**Records for this task:**
-------

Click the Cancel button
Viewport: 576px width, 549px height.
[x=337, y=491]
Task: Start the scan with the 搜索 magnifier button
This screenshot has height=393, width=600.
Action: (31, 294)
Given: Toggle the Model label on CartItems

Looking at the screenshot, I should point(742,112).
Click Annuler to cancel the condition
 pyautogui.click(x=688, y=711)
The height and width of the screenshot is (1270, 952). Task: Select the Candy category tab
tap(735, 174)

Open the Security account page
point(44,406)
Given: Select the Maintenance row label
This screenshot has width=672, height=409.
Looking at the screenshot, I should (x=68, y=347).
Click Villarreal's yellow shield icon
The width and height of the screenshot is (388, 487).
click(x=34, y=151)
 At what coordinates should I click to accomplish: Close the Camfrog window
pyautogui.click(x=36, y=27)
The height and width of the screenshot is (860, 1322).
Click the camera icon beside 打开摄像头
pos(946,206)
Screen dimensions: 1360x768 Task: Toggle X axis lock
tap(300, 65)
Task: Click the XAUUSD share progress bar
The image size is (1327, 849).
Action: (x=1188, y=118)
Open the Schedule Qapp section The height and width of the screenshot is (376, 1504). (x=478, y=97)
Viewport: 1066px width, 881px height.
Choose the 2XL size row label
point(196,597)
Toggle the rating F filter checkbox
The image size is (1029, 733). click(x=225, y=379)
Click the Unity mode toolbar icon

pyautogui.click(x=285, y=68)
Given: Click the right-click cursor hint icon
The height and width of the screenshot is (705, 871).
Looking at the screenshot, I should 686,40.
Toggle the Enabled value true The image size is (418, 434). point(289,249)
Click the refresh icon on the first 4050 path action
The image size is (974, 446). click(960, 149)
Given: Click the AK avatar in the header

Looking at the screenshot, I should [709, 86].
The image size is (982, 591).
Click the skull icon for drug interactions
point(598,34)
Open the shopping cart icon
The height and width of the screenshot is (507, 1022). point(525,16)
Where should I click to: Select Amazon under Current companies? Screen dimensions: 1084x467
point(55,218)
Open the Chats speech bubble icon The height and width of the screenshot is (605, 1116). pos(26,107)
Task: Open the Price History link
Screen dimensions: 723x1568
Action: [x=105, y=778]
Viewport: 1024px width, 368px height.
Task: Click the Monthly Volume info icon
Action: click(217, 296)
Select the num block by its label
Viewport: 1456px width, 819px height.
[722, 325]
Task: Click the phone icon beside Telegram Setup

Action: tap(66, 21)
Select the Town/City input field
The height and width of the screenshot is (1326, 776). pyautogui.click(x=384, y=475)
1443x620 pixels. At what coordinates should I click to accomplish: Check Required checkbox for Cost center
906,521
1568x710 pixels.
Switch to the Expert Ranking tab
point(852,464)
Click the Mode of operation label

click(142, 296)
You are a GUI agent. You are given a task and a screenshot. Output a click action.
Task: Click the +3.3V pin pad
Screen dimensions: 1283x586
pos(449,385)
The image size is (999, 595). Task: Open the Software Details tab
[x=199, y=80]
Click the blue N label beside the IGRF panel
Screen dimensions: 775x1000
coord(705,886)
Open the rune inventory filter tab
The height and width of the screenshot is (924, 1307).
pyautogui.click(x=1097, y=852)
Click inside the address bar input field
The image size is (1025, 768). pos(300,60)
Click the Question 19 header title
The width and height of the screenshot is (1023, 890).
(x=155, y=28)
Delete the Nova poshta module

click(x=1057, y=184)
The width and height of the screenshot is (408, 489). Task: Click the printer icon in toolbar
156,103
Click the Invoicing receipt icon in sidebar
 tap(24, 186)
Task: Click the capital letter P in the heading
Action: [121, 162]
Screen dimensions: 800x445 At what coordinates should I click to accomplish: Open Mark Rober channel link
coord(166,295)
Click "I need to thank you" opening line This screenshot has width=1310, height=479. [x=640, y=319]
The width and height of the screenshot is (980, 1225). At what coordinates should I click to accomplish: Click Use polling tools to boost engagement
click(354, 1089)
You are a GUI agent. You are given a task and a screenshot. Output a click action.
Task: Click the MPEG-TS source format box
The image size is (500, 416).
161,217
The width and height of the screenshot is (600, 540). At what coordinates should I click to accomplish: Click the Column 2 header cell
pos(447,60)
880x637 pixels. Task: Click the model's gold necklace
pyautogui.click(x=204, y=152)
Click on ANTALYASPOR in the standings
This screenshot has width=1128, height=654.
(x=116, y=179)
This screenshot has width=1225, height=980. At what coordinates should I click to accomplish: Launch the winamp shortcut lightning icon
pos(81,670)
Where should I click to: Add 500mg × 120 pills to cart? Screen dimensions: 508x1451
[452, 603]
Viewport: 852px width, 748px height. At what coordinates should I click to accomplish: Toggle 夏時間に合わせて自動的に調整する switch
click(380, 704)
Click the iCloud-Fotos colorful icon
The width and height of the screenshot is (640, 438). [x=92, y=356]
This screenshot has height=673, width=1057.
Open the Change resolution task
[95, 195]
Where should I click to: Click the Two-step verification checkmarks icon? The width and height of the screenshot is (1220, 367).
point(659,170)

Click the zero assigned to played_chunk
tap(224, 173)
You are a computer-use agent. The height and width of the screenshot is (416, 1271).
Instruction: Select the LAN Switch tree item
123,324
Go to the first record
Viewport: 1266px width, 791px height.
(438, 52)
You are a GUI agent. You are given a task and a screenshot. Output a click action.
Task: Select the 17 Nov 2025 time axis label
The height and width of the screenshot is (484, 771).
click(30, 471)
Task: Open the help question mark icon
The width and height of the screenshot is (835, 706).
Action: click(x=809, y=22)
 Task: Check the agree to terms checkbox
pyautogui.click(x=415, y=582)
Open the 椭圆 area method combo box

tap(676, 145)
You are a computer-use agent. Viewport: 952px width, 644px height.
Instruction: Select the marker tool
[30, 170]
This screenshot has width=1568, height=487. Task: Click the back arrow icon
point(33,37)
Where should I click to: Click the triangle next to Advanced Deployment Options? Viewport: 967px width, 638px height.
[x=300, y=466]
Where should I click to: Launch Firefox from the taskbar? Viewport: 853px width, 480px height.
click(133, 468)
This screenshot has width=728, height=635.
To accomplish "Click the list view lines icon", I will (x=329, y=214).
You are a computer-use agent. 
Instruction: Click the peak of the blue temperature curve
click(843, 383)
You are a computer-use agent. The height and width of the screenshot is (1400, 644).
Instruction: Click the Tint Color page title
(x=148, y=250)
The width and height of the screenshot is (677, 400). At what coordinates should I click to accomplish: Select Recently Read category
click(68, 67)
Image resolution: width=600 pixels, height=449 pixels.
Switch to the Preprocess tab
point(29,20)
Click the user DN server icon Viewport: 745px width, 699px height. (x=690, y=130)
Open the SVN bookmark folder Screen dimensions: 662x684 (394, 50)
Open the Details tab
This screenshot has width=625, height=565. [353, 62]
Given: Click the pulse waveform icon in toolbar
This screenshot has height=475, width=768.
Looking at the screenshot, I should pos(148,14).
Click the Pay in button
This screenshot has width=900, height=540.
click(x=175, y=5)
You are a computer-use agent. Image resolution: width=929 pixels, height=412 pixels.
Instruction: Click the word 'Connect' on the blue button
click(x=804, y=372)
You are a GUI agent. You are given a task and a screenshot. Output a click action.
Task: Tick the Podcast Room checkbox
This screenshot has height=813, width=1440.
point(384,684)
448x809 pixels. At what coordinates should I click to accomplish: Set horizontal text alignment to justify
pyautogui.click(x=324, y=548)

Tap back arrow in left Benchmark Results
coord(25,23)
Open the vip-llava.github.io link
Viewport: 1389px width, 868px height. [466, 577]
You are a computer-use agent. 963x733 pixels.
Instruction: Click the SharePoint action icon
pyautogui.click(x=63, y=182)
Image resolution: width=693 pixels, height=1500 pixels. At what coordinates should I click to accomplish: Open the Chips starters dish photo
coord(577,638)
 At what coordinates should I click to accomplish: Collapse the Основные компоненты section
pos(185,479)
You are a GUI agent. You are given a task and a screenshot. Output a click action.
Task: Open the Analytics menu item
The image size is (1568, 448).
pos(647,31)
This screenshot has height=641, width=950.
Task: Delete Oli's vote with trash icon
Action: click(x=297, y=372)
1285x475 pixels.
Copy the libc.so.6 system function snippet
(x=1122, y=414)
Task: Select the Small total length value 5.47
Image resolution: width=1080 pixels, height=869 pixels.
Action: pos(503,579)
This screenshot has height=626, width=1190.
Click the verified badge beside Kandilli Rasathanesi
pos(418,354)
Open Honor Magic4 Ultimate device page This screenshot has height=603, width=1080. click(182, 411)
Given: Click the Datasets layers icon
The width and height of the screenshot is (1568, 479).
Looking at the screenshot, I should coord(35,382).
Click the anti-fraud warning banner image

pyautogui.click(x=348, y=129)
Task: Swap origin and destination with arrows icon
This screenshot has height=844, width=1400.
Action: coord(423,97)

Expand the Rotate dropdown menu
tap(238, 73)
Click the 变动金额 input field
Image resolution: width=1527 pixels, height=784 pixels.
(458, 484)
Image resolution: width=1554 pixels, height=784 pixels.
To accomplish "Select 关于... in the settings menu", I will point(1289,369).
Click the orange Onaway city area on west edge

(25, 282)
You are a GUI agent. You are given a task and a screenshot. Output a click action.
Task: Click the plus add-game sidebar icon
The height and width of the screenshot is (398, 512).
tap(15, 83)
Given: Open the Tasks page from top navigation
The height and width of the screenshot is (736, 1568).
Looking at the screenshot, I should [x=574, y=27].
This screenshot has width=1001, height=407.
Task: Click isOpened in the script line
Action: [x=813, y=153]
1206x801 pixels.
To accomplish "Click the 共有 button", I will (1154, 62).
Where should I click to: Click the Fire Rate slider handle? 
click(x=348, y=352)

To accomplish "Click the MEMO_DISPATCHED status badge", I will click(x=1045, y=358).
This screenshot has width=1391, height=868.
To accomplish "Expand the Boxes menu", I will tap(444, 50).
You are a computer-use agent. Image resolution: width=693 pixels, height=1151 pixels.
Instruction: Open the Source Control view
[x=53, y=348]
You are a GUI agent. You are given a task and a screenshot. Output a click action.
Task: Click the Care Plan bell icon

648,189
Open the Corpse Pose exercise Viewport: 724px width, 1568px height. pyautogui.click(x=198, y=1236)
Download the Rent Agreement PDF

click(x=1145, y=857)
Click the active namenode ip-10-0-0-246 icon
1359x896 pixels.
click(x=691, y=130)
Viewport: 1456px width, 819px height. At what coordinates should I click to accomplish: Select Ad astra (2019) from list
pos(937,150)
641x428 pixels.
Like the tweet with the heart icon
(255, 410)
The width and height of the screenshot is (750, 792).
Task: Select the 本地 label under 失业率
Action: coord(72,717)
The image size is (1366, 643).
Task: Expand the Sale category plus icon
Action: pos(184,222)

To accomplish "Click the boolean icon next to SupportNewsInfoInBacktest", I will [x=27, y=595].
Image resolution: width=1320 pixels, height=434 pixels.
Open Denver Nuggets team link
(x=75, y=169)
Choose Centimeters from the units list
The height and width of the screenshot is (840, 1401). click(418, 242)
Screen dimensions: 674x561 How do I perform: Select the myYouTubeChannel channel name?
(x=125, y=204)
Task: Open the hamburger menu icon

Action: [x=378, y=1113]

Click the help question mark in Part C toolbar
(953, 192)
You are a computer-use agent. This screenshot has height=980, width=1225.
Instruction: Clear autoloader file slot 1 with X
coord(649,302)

-------

**Exercise aim:** Establish how many lines of the data above contain "computer". State that number and no more.

**Exercise answer:** 8